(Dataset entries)
- Opening Delimiter -

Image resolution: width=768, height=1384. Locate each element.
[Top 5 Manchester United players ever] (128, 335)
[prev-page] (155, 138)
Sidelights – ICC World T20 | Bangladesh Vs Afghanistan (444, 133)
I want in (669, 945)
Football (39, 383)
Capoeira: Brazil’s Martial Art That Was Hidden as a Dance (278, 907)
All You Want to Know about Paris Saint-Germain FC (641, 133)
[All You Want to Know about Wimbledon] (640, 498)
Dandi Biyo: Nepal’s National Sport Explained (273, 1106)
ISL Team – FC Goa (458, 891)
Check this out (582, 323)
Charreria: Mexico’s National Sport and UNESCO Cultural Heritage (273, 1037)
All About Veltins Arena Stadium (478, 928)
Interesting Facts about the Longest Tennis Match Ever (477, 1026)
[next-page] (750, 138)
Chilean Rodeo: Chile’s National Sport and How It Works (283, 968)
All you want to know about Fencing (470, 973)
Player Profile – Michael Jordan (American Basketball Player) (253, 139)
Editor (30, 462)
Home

- Closing Delimiter -
- Opening Delimiter -

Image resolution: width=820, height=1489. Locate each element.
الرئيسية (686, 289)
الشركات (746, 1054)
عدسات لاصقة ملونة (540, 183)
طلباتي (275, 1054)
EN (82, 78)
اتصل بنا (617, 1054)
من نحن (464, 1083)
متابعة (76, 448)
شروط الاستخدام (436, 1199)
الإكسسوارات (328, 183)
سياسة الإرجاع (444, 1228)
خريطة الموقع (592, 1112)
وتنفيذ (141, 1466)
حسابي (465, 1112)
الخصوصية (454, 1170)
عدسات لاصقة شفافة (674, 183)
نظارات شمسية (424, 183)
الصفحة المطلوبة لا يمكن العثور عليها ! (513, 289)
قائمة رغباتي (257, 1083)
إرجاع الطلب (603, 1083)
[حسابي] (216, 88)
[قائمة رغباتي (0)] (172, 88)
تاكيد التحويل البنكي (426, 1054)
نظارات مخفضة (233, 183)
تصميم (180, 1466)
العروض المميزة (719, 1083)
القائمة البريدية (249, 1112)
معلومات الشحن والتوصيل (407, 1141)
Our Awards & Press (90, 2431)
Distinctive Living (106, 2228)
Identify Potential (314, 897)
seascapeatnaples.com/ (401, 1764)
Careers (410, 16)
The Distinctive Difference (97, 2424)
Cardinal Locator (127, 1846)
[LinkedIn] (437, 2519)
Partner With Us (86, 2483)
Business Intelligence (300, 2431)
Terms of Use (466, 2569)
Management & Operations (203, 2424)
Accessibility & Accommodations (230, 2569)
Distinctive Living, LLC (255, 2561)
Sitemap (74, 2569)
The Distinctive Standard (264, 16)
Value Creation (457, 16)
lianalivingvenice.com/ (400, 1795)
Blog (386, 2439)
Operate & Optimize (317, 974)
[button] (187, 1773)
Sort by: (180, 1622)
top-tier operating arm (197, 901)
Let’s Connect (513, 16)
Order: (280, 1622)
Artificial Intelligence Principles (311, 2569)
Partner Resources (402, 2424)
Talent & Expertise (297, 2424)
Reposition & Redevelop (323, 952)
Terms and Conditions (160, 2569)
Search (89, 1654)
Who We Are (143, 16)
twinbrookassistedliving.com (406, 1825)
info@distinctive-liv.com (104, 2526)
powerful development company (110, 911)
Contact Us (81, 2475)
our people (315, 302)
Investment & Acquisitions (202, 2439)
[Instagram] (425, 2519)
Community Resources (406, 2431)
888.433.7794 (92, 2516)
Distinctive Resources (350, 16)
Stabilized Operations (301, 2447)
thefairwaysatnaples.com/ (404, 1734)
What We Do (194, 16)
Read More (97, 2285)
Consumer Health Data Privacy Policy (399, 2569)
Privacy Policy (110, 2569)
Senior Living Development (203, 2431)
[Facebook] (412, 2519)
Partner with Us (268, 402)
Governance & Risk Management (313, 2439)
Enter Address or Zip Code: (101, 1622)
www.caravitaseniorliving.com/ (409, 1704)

- Closing Delimiter -

> [What the exercise asks] Reproduce each line of the entries in which the word "Partner" is found.

> [Your response]
Partner With Us (86, 2483)
Partner Resources (402, 2424)
Partner with Us (268, 402)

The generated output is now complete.